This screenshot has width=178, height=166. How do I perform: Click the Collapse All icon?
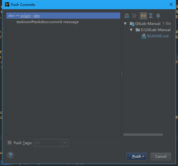(158, 16)
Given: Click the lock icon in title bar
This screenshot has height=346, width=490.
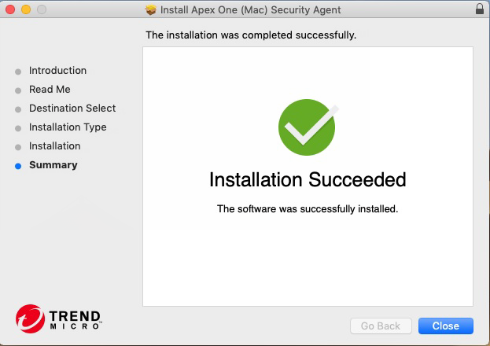Looking at the screenshot, I should [x=480, y=9].
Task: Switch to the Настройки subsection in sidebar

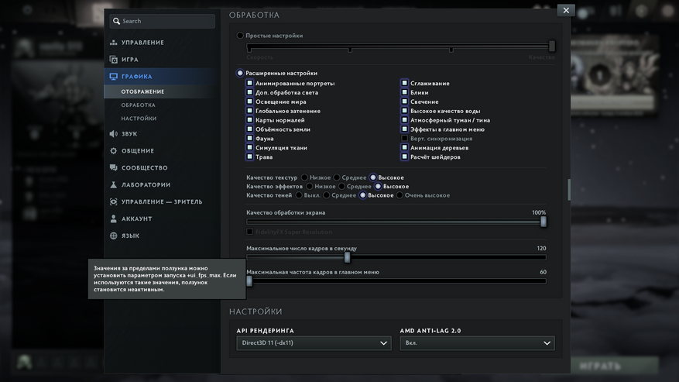Action: (139, 119)
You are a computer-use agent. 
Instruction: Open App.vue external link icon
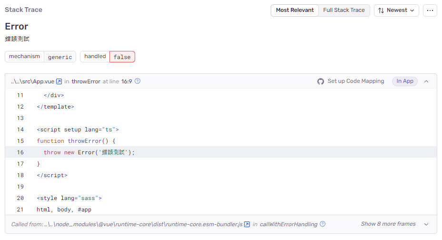pyautogui.click(x=59, y=81)
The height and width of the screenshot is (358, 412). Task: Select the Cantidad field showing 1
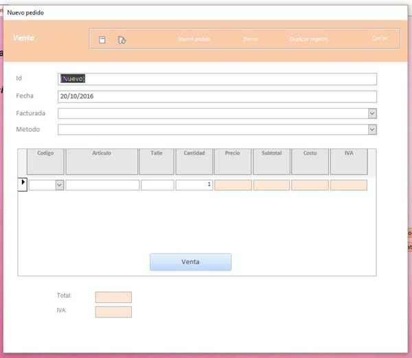point(194,185)
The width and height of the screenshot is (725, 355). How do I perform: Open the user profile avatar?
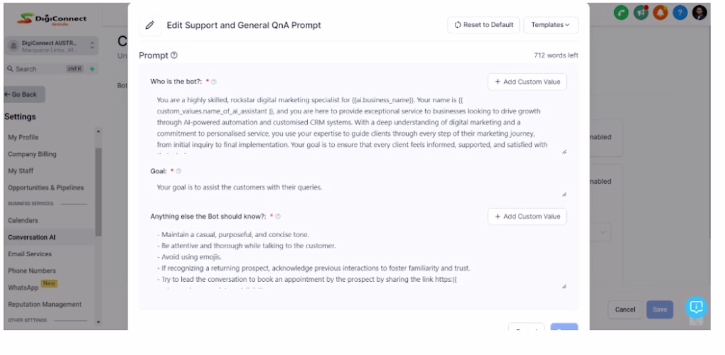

————————

- Challenge:
Set out all the lines above as a numbered list, skipping blank lines and leaving out the pictures.

- Correct response:
1. This screenshot has width=178, height=166. How do I perform: Click the Collapse All icon?
2. (158, 16)
3. Given: Click the lock icon in title bar
4. This screenshot has height=346, width=490.
5. Looking at the screenshot, I should [x=480, y=9].
6. Task: Switch to the Настройки subsection in sidebar
7. Action: (139, 119)
8. You are a computer-use agent. 
9. Instruction: Open App.vue external link icon
10. pyautogui.click(x=59, y=81)
11. The height and width of the screenshot is (358, 412). Task: Select the Cantidad field showing 1
12. point(194,185)
13. The width and height of the screenshot is (725, 355). How do I perform: Open the user profile avatar?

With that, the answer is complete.